Section 4.2.3.4.2. X-ray absorption near edge structure (XANES)

In Fig. 4.2.3.2(c), there appears to be one cycle of strong oscillation in the neighbourhood of the absorption edge before the quasi-periodic variation of the XAFS commences. The electrons that cause this strong modulation of the photoelectric scattering cross section have low k values, and the electron is strongly scattered by neighbouring atoms. It was mentioned in §4.2.3.4.1 that conventional XAFS theory assumes a weak, single-scattering interaction between the ejected photoelectron and its environment. A schematic diagram illustrating the difference between single- and multiple-scattering processes is given in Fig. 4.2.3.5 . Evidently, the multiple-scattering process is very complicated and a discussion of the theory of XANES is too complex to be given here. The reader is directed to papers by Pendry (1983), Lee (1981), and Durham (1983). A more recent review of the study of fine structure in ionization cross sections and their use in surface science has been given by Woodruff (1986).

Figure 4.2.3.5| top | pdf | Schematic representations of the scattering processes undergone by the ejected photoelectron in the single-scattering (XAFS) case and the full multiple-scattering regime (XANES).

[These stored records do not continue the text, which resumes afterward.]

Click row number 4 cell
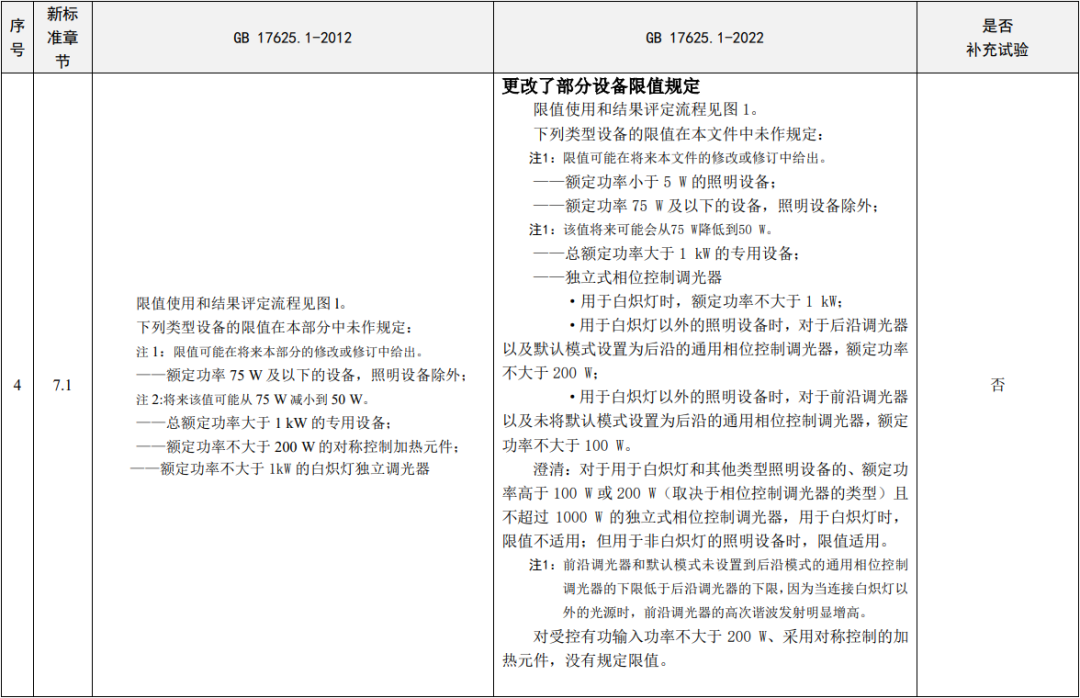 tap(17, 385)
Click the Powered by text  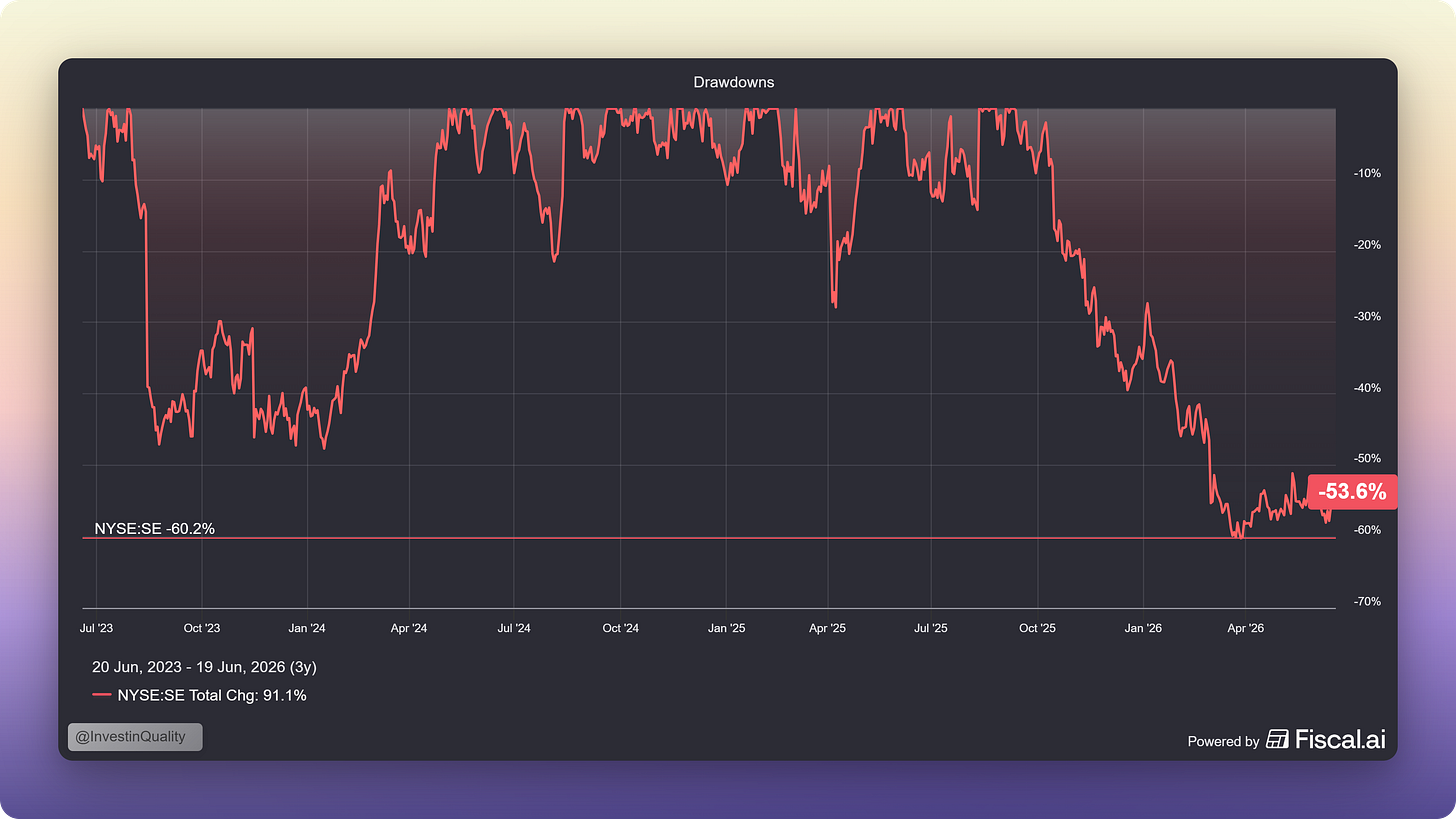click(x=1223, y=741)

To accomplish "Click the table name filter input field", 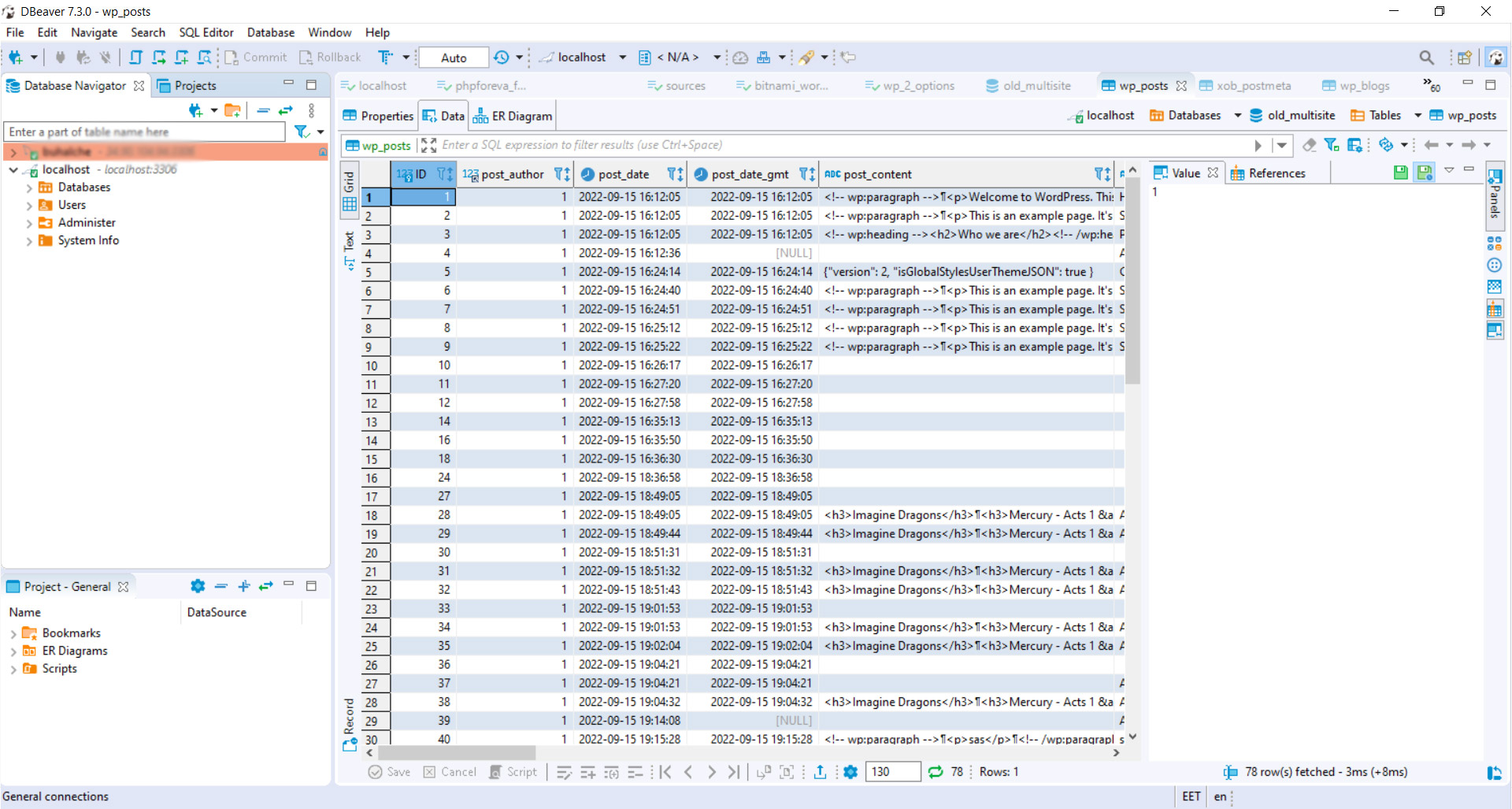I will 145,132.
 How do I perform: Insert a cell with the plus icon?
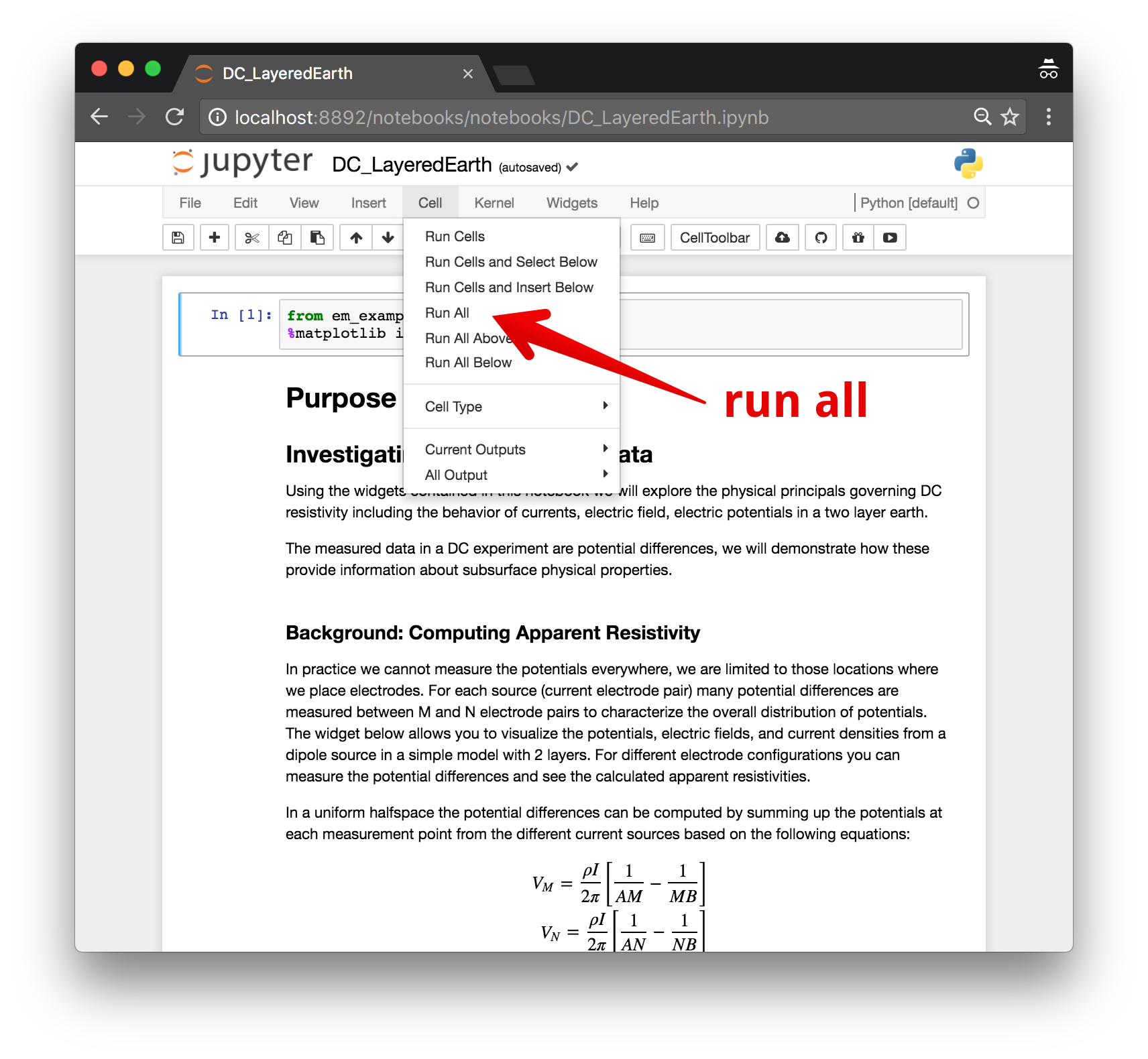pyautogui.click(x=215, y=238)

The data from XANES experiments can be analysed to determine structural information such as coordination geometry, the symmetry of unoccupied valence electronic states, and the effective charge on the absorbing atom (Natoli, Misemer, Doniach & Kutzler, 1980; Kutzler, Natoli, Misemer, Doniach & Hodgson, 1981). XANES experiments have been performed to resolve many problems, inter alia: the origin of white lines (Lengeler, Materlik & Müller, 1983); absorption of gases on metal surfaces (Norman, Durham & Pendry, 1983); the effect of local symmetry in 3d elements (Petiau & Calas, 1983); and the determination of valence states in materials (Lereboures, Dürr, d'Huysser, Bonelle & Lenglet, 1980).